As one of the three vendors contracted by the USDA, Windsor Group serves the eastern regions of the U.S. including Mississippi. Analytic Acquisitions serves the western regions. And Midtown Group serves as the national administrator.
“The DFAP for farmers is to be conducted through vendors,” Caggins said Monday via telephone and video conference call. “The USDA and its administration were responsible for much of the discrimination. So, this time around, the government said let’s conduct this program through vendors for a fresh face, fresh look without a direct association with USDA to have a more transparent process so there wouldn’t be any reprisals and because it was such a process that had to spin up pretty fast. Vendors, contractors are more efficient at doing that than the government itself.”
Matt Bowman, Windsor Group Region II project manager for the DFAP initiative, answers the question of what is different between the DFAP and ARPA programs.
“It’s different because the focus of this (DFAP) program is to specifically provide financial assistance to farmers, ranchers, and landowners who experienced discrimination prior to 2021,” he said. “So, it differs in purpose and it also differs in amount. For example, under this DFAP program, the maximum amount you can get is $500,000, which is eons in terms of level of support. The only other initiative by the U.S. Congress or by USDA, either through their own volition or lawsuit, that rivals this is probably the amount of money set aside for Pigford II.
“The money itself, the financial assistance that comes in the form of a check, all of this process was given to third party contractors by the United States Congress,” said Bowman. “So even the disbursement of the checks will not come from USDA. They will actually come from a third-party contractor (Midtown Group) called the national administrator. And that is who is going to cut the checks. The USDA’s only job in this whole process is oversight. They do have this oversight function, but the execution is all by third-party contractors.”
“We encourage applicants to apply electronically, because the electronic application is a self-correcting application,” Caggins said. “It’ll let you know if you filled out a section incorrectly.”
Assistance is available for filling out the application. There are three ways to get technical assistance: First, go to the field site for Mississippi. Second, dial 1-800-721-0970, the National Call Center, from 7 a.m. to 10 p.m. CST. And third, the Virtual Barn gives technical assistance from 6-7 p.m. CST Tuesday, Thursday, and Sunday evenings. Visit the website tinyurl.com/virtualbarn.
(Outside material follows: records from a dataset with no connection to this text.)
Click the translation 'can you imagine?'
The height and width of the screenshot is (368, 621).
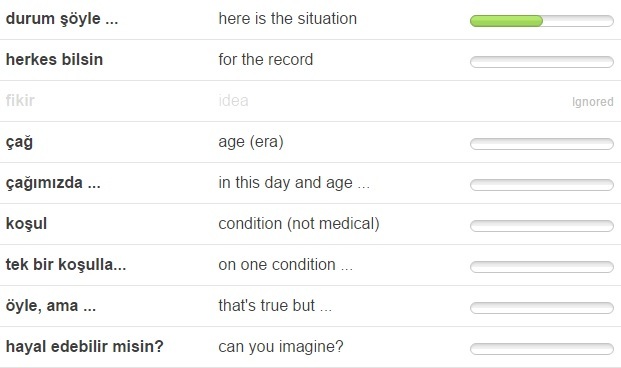pos(281,347)
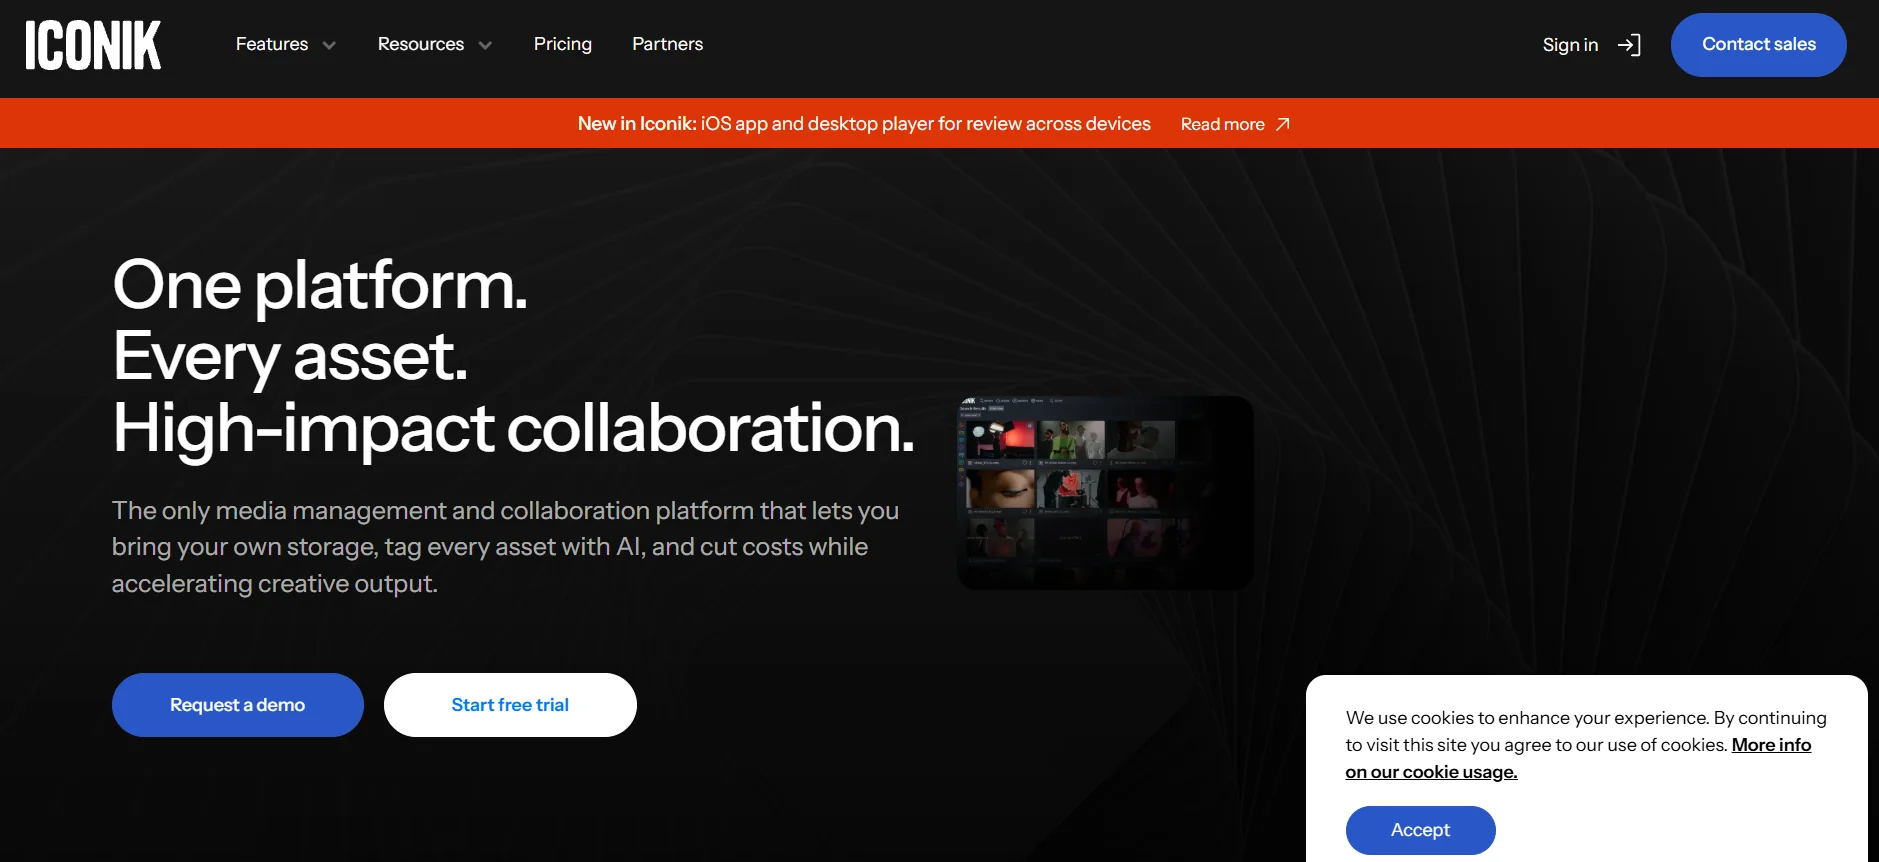This screenshot has height=862, width=1879.
Task: Open the Partners nav item
Action: 667,44
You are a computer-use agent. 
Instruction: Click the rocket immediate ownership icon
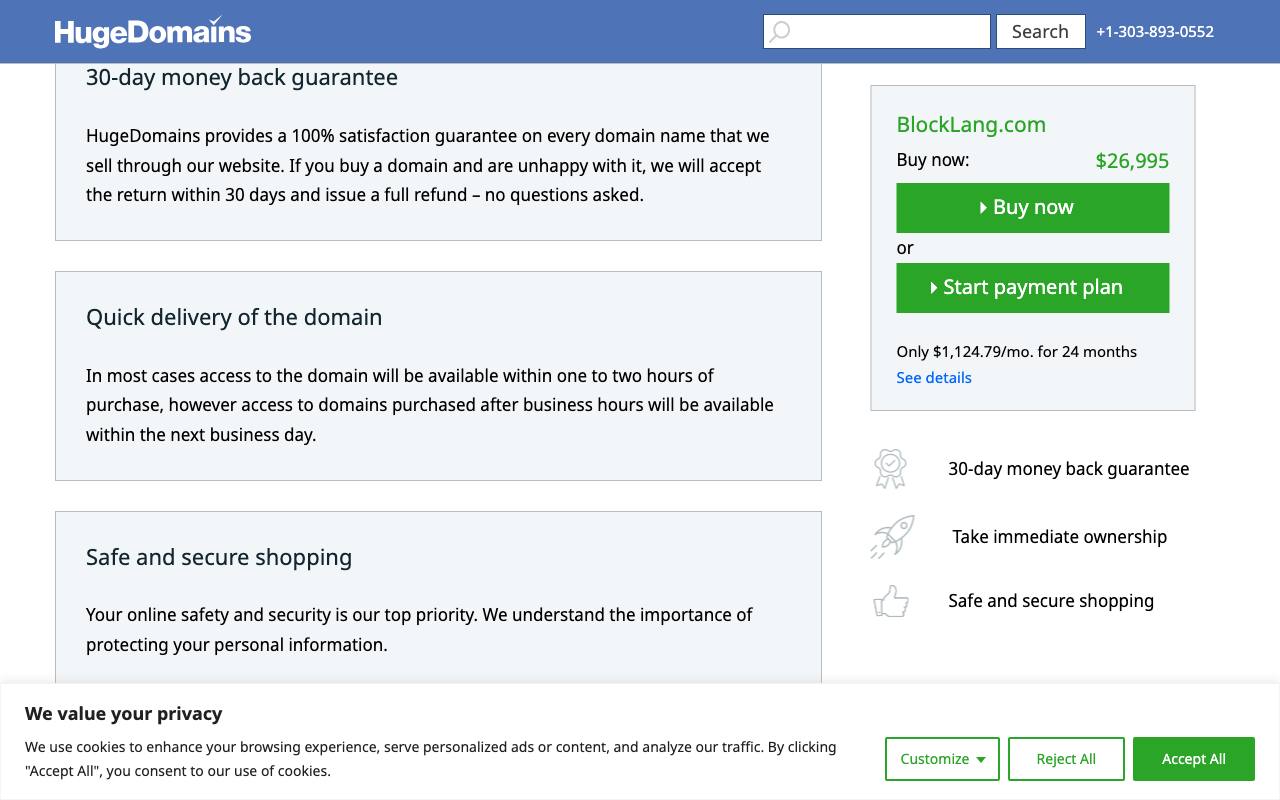pyautogui.click(x=892, y=537)
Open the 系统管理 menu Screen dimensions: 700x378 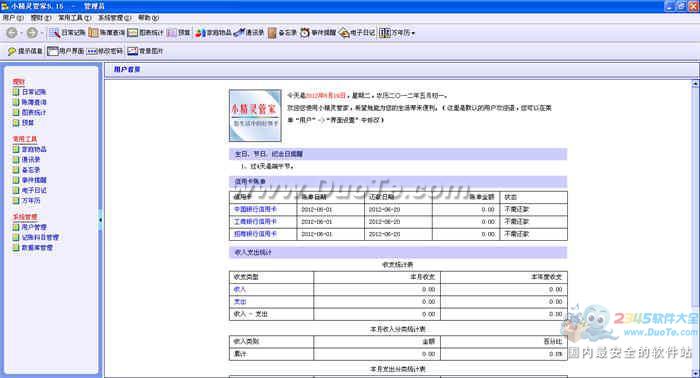(114, 18)
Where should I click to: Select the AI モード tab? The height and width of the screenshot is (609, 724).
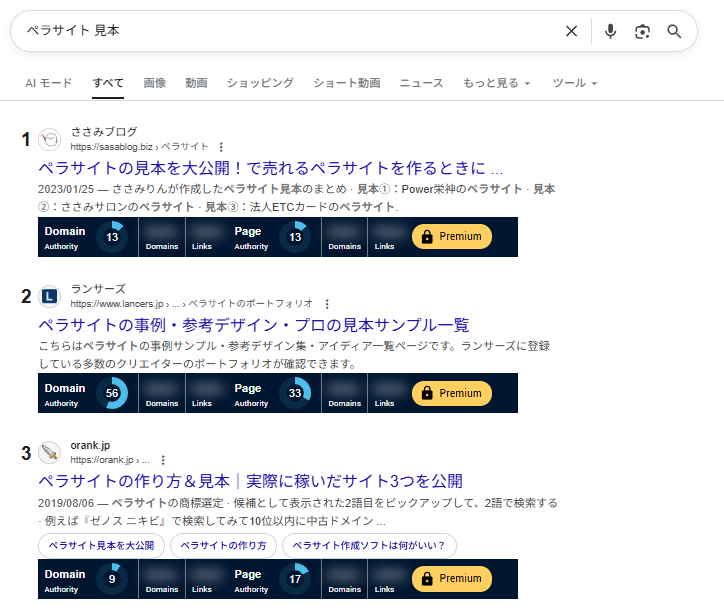click(x=49, y=83)
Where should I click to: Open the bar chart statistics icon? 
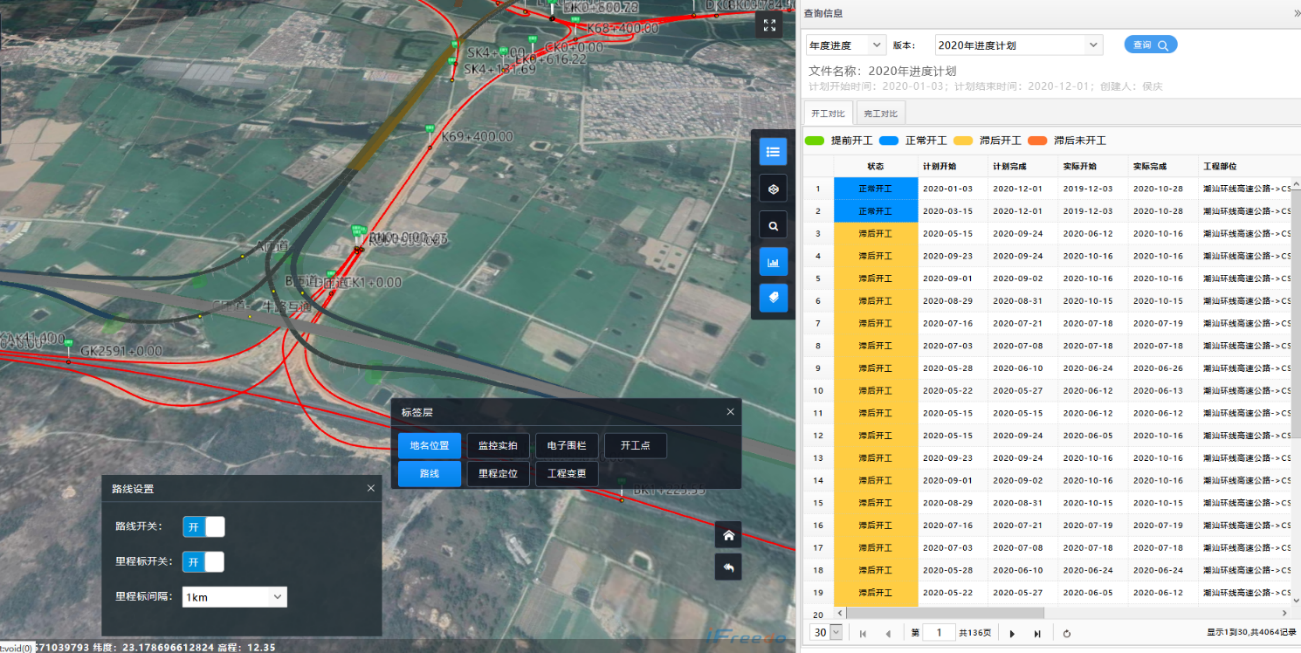point(772,262)
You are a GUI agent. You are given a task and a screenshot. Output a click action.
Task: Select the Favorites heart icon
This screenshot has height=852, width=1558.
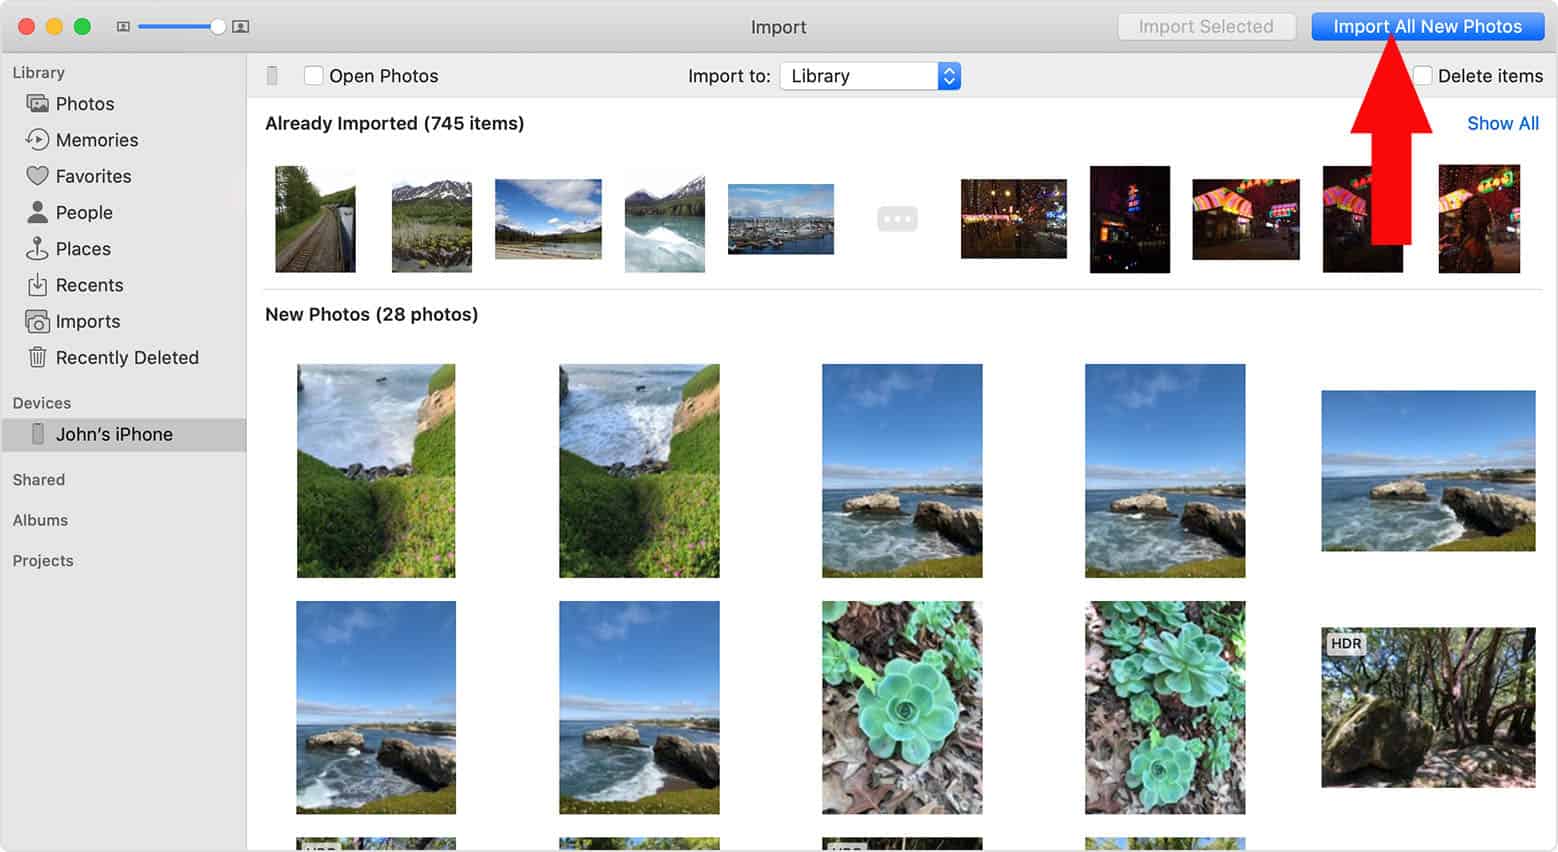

Also, regional offices have been set up around the country so that individuals can visit, get help, and apply in-person; help will also be available at mobile events, Caggins said.
HOW MUCH AND WHEN?
People want to know how much money they can get, and when they will get it, Caggins said. The amount of a claim can run up to $500,000, he pointed out. And the target date for payment is early 2024. The payoff will come through USDA in the form of a check.
“In order to get the financial assistance, a person would have to have applied for a farm loan program prior to January 1, 2021,” said Caggins. “They may have actually received the loan, but the loan was not financially advantageous, or maybe they did not receive the loan for as much as they applied for. The discrimination was not always based on ‘yes,’ but that ‘yes’ is not getting to what the farmer needs, or the farmer had terms that put them in worse financial dire straits and they lost their farm. Or they weren’t able to buy the equipment or the seed or feed they needed for their farm or ranch.”
When asked if the DFAP program might be blocked in the same way that the $4 billion Black farmers relief program under the ARPA plan was, Caggins says, “We’re following the law and trying to get these applications out to farmers and to get these applications in.”
“We’re focused here on the implementation of the policy as established by Section 22007 of the Inflation Reduction Act and that’s the priority at Windsor Group,” he emphasized.